The angel appeared before her. His wings flapped back and forth, slowly, methodically. The predatory look in his eyes warned her he’d tired of this game.
Nowhere to run. The angel before her, and a chain-link fence behind her, blocked her escape. Even if she ran back to the street, no one could help her. He’d destroy them.
She clutched the coin, the glass locket warm from her body heat. “Someone, help. Please!” This angel would kill her, and they’d find her mangled body in the weeds. They’d never find her murderer.
“Why?” She prayed to see some conscience in his stony expression.
Instead, he narrowed his eyes at something behind her.
Curious, Victoria looked over her shoulder.
A man stood on the other side of the chain-link fence. Funny, she hadn’t heard him approach.
“You managed to escape.” The angel glared at the stranger, momentarily forgetting about her. “I see. This complicates matters.”
He vanished, but not before giving Victoria a warning look that pierced her soul. She’d the unnerving feeling he’d return.
“Thought he’d be up for a fight.”
Avenging angel forgotten, she turned to the newcomer. He pole-vaulted over the fence’s top metal bar, avoiding the curled barbed wire, and landed before her.
“Thank you.” Hand on her chest, she drew deep breaths, relieved she’d survived. How this rescuer had found them, she’d no idea. Even stranger, why did the angel appear agitated at his presence?

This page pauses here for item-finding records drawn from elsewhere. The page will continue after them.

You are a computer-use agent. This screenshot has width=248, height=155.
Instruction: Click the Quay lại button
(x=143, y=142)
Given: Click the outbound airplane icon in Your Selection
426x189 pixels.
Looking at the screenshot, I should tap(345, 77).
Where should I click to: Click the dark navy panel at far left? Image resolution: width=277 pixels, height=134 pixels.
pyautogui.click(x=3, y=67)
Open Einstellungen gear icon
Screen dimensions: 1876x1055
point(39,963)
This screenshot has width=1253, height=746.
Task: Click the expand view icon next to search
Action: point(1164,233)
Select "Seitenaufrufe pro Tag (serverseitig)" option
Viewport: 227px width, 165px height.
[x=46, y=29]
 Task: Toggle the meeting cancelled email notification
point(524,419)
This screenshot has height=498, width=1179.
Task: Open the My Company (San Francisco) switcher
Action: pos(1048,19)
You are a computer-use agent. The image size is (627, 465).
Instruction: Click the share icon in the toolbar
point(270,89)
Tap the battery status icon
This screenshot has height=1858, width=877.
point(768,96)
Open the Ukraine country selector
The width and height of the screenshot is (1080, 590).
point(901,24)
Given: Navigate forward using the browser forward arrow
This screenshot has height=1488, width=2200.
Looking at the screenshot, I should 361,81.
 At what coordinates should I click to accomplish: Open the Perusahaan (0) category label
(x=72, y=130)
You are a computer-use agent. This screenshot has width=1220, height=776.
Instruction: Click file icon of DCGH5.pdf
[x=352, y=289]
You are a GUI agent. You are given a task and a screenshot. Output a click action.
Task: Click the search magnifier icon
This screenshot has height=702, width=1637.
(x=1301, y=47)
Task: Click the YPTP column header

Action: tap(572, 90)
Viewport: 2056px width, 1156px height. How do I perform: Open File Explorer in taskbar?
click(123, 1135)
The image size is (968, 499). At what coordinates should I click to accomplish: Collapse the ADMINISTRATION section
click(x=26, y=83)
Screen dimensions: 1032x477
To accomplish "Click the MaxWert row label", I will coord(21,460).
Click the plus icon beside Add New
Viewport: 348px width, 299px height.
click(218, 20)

He crossed his arms and leaned against the fence. A black dragon tattoo, partially hidden by his blue T-shirt sleeve, wound around his left arm to his wrist.
“For what?”
She stared, confused. “For rescuing me.” Why else? A sudden horrid realization seized her. What if this newcomer hadn’t intended to help her? What if he saw her as an opportune target as well?
“I see.” He looked around. “Should you be walking in a neighborhood like this at night?”
“It’s a free country.” Maybe the cry for help and his appearance proved coincidence. “Are angels supposed to chase people while wielding burning whips?”
“Not normally, no.”
She started walking away. “What I thought.”
“Why did you call me?”
Victoria stopped, palms damp. “Call you?”
“Yes.” He stared at her throat. “Your necklace…”
She covered the coin with her hand. “Who are you? Why did the angel react like that?”
He gave a small bow. “Judas. Judas Iscariot."